1. *impact of terrain*. branching morphology appears to shift dramatically once terrain overrides the volume/velocity of whatever's in the vessel. If there are many cars or they need to go fast then the road will be cut into the terrain and you'll get smooth curves where there's a lot of traffic or high speeds (emphasizing the "or"). As speed approaches zero, or course, you'll get right angles as in sapling tree branches and rivers.
As terrain dominates and digging costs override the benefits of a straight road the pattern shifts dramatically. These stretches are not merely narrow but as narrow as possible. They're also long (because if the distance were short it would be blasted out), jagged and lumpy (I think road pull-outs are an interesting analogy) like oak tree branches or lightning. So on windy mountain roads cars will travel single-file and very slowly (and in an inefficient pattern) even if total volume is high.
2. *fluid pressure*. there's something interesting going on with blood vessels that may be useful to know. Blood obviously travels in a loop through single, large diameter highways, in a sense, and then through a network of country roads and back to highways. Turns out an unexpectedly large pressure drop in the system occurs over the arterioles. Am not sure why.
3. *interaction*. Branches can connect existing things, or things can develop around branches, or both. The patterns are very different.
- Gary
On Thu, Mar 24, 2011 at 10:54 AM, Allan Wechsler <acwacw@gmail.com> wrote:
Progressing to actual algorithm design:
It's clear that the hard step is to find the fastest route from point A to point B in the presence of a big set of line segments, each with its own speed limit, with a base speed limit across undeveloped territory. If you were confined to the road network, it would be a graph traversal problem. But the fact that you can strike out overland makes things a little harder.
I did some algebra that suggests that if the overland speed is 1 m/s, and you are approaching a road whose speed limit is u > 1, then whether it is smart to get on the road is based on the angle between your bearing and the road's. The critical angle is atan(u^2 - 1), unless I screwed up, which is entirely possible. If you are approaching the road at a steeper angle than that, you should just cross the road and keep going overland. If you are approaching at a shallower angle, then you should get on the road ... but you could do even better by steering toward the road and getting on sooner.
This suggests that the optimal path will exit and leave roads at precisely the critical angle, which ought to simplify path searching somewhat.
On Thu, Mar 24, 2011 at 1:29 PM, Henry Baker <hbaker1@pipeline.com> wrote:
It's interesting that you mention arteries & capillaries. There has been some work on how arteries & capillaries develop in animals and humans.

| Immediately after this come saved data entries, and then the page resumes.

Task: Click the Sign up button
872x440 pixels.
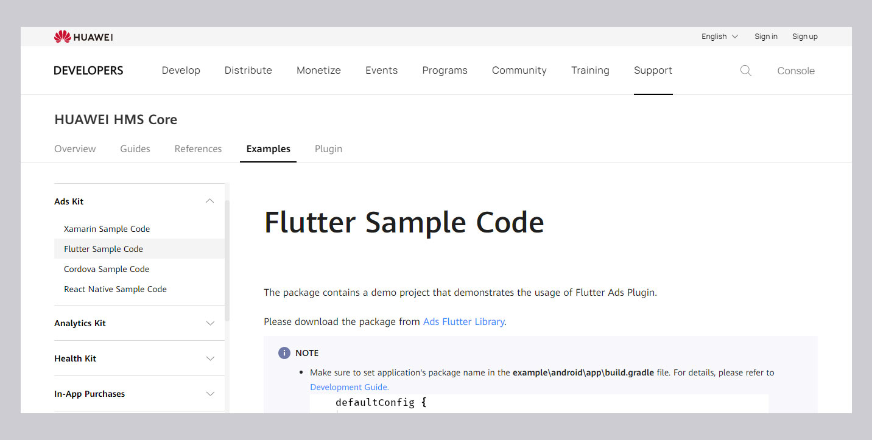Action: coord(804,37)
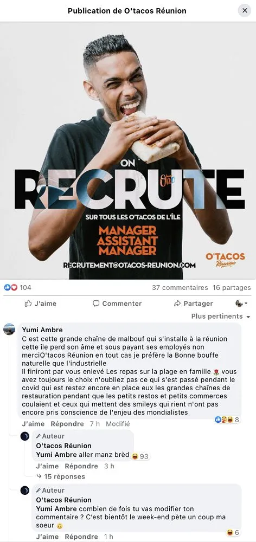Open the recruitment poster image
Image resolution: width=256 pixels, height=542 pixels.
coord(128,151)
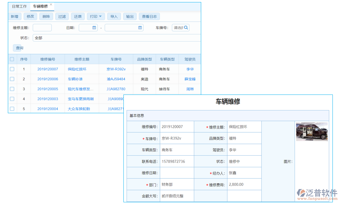Switch to the 日常工作 tab

[x=19, y=6]
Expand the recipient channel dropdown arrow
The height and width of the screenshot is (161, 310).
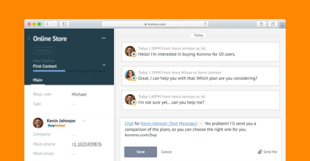pos(201,124)
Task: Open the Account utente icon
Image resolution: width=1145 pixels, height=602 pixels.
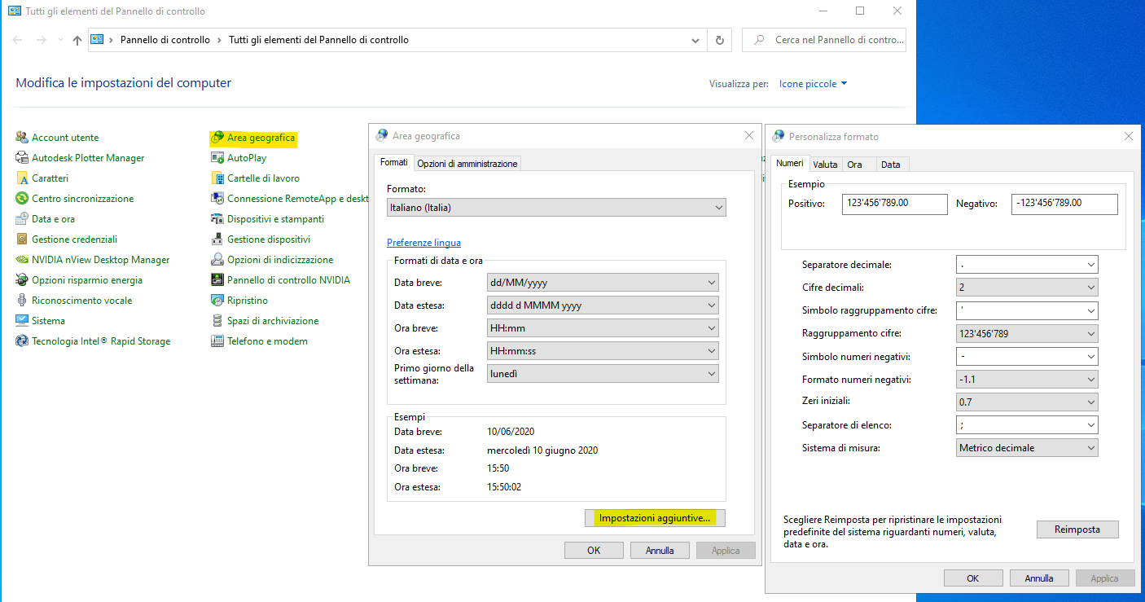Action: [22, 138]
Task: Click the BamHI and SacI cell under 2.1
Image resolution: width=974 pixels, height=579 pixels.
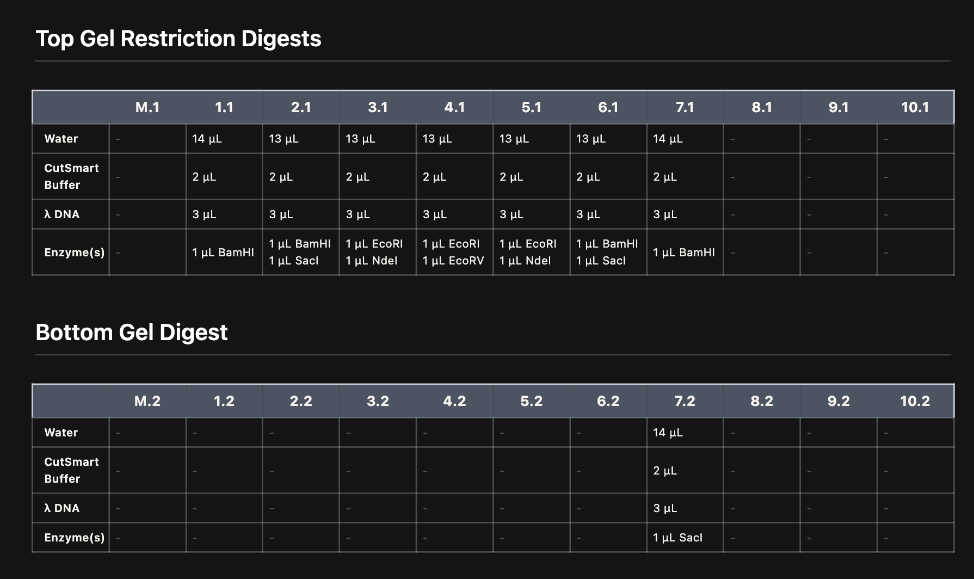Action: [300, 252]
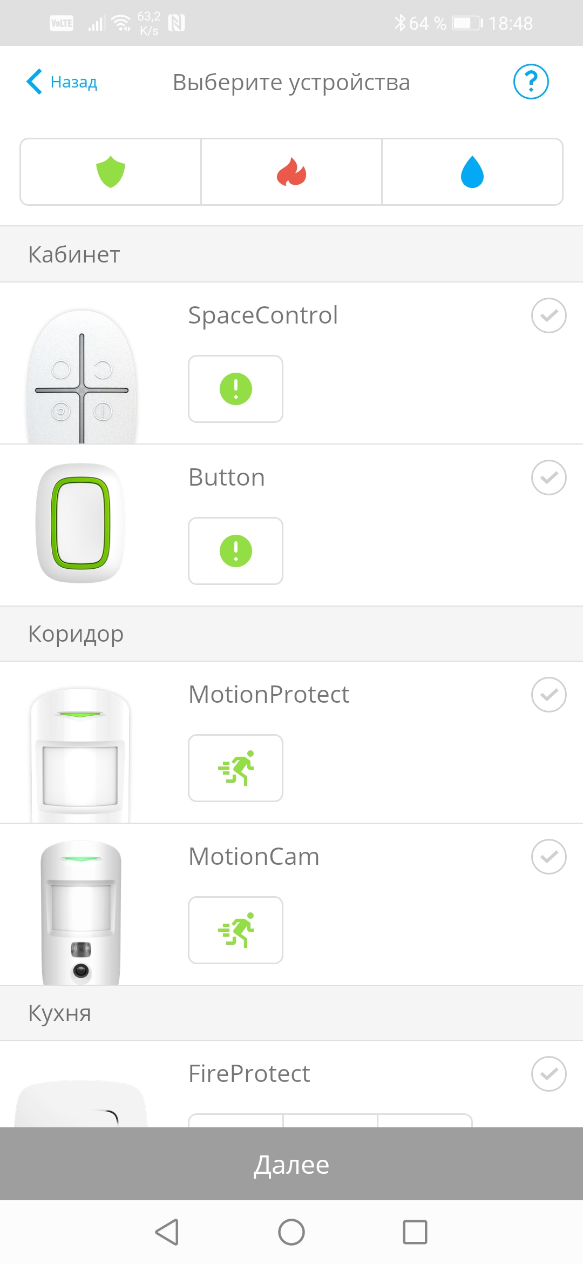Check the MotionCam selection circle

tap(548, 857)
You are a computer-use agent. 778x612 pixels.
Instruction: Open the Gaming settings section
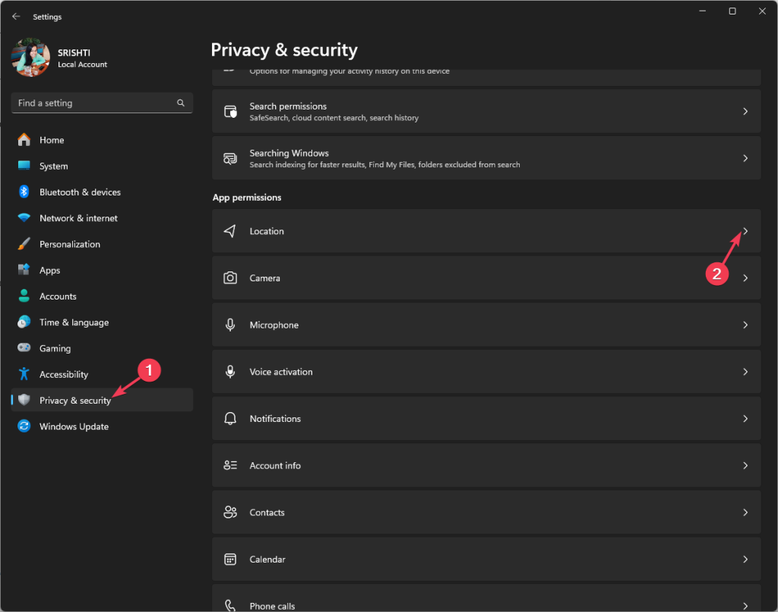tap(52, 347)
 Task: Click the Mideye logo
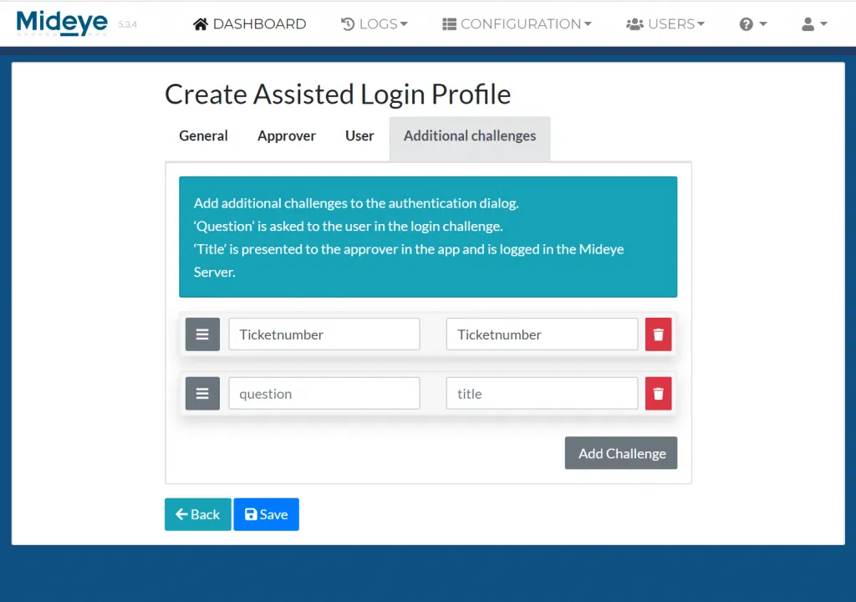click(61, 23)
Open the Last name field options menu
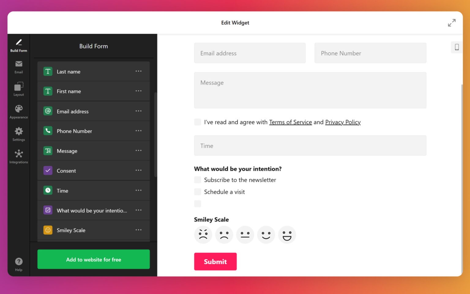Viewport: 470px width, 294px height. tap(138, 71)
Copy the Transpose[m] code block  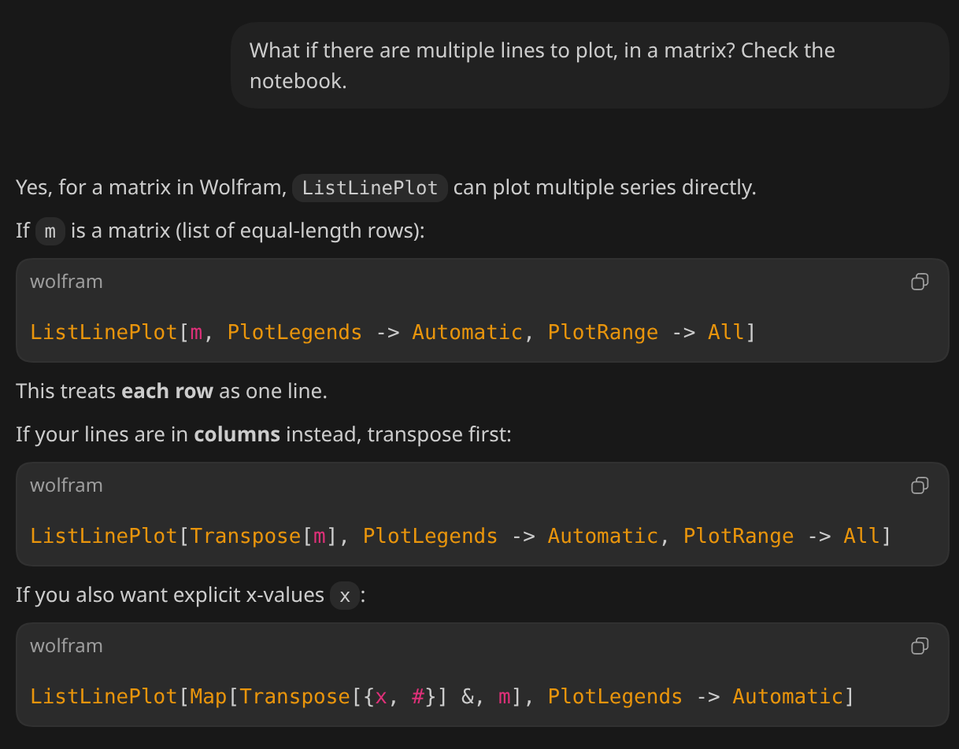point(919,485)
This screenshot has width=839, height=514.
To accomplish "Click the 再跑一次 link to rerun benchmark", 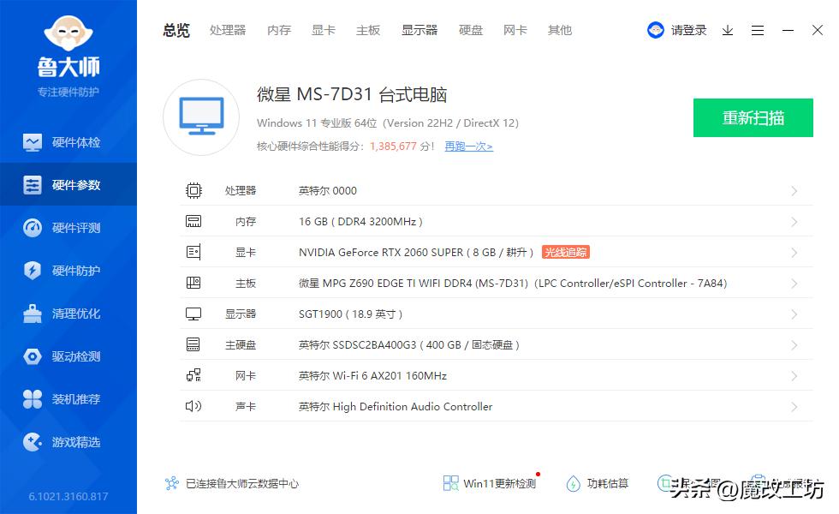I will click(468, 146).
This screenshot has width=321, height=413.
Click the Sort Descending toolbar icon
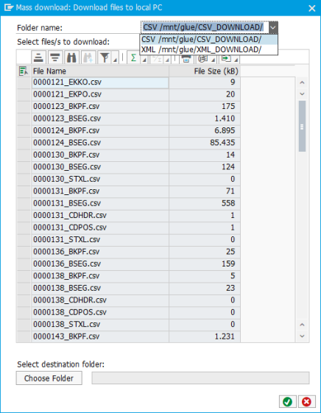click(55, 57)
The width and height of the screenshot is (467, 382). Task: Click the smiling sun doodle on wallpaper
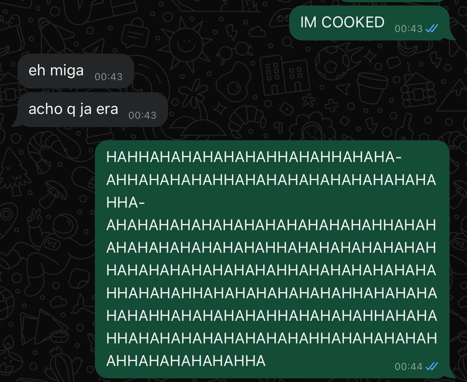tap(185, 45)
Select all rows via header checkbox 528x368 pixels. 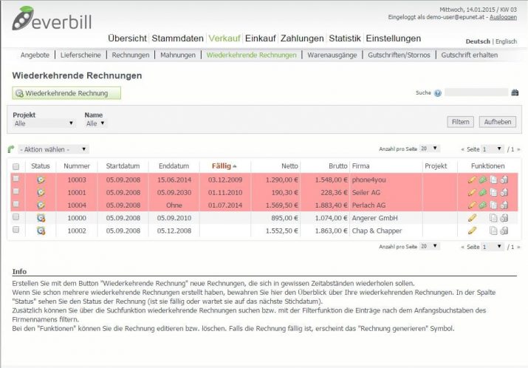tap(16, 167)
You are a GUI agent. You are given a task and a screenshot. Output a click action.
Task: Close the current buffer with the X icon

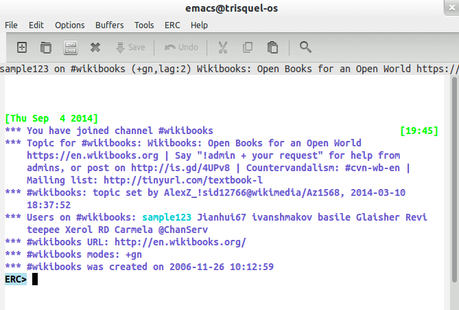(x=95, y=47)
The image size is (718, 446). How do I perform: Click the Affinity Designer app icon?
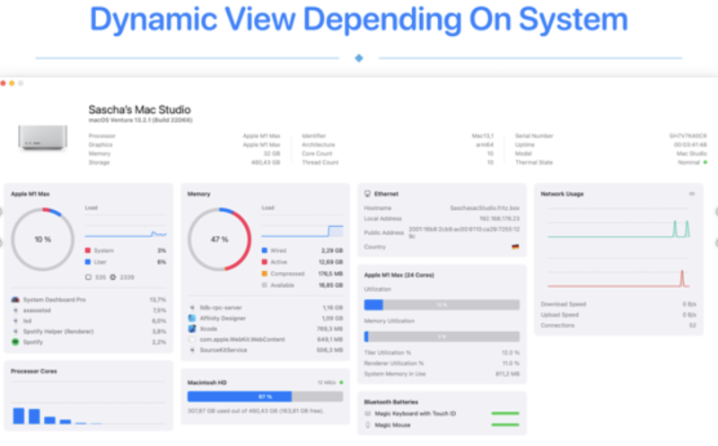[192, 318]
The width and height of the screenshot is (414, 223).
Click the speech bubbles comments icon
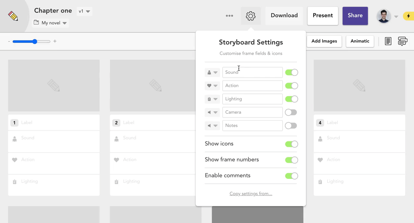402,41
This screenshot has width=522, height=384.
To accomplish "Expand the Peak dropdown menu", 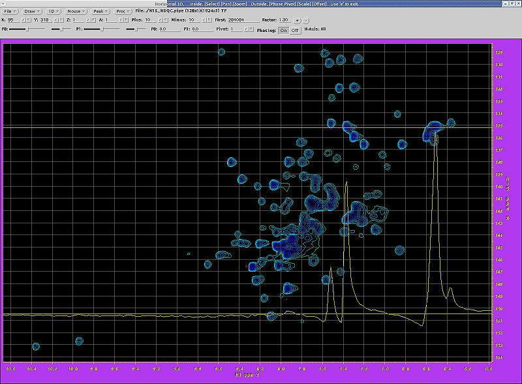I will click(99, 11).
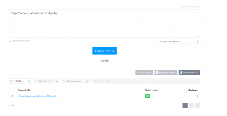Click the filter icon next to All redirects
The width and height of the screenshot is (227, 116).
[x=36, y=81]
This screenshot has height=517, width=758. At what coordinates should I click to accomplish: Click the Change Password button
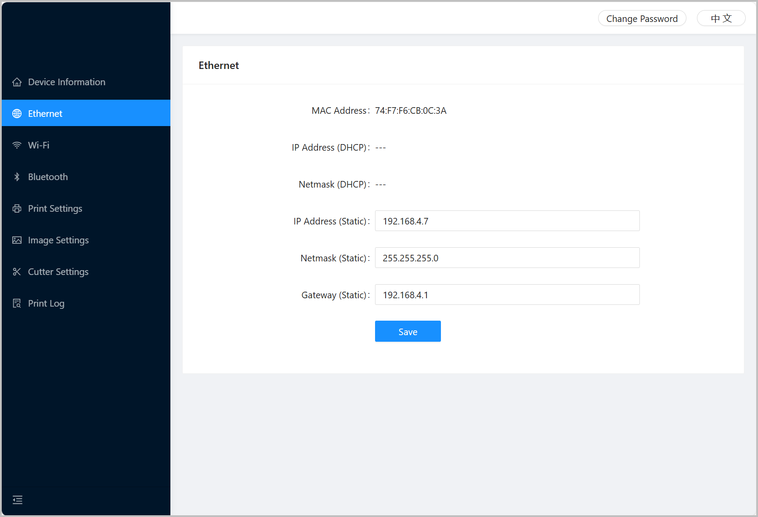click(642, 18)
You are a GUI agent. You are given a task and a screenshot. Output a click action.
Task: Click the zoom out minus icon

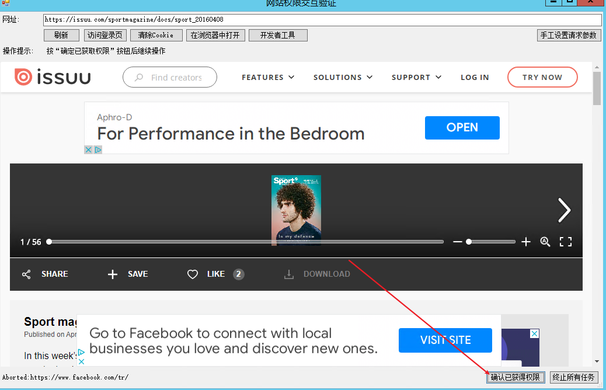tap(457, 242)
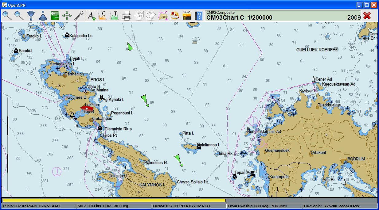Import data with GPX IN button
The image size is (379, 210).
click(x=139, y=15)
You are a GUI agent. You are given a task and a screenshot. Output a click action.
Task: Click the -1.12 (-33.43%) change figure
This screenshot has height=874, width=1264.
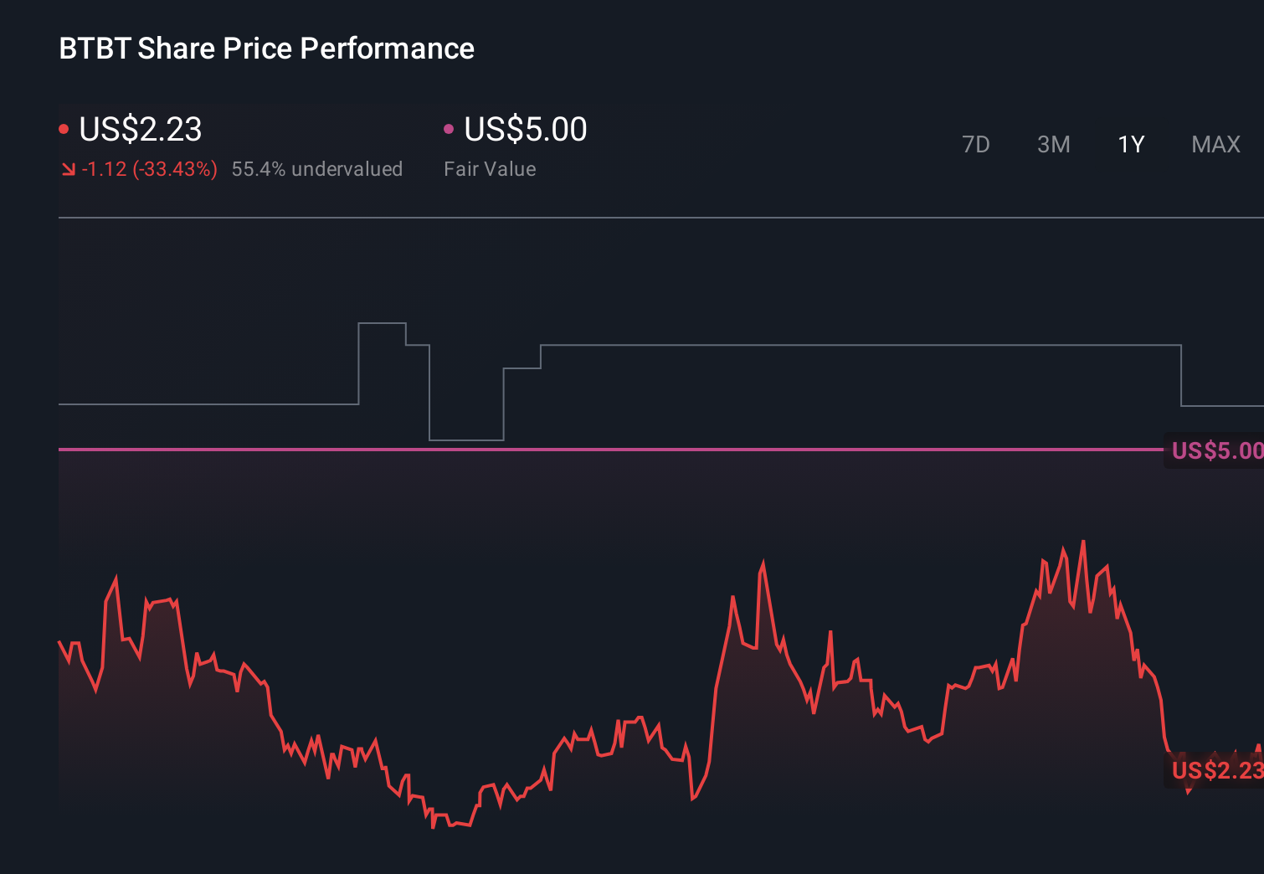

Sportspersons are particularly interested in the development of capillaries, as a higher % of capillaries in the muscles lead to greater performance and endurance. So-called "red" muscle fibers have better blood supplies than "white" muscle fibers. It is conjectured that the build-up of "waste" products like lactic acid encourages the development of more capillaries.
Arteries can also increase in size with exercise -- at least in the young. It is conjectured that the eddies & vortices that form in smaller vessels somehow encourage the artery to grow -- perhaps from the vibration?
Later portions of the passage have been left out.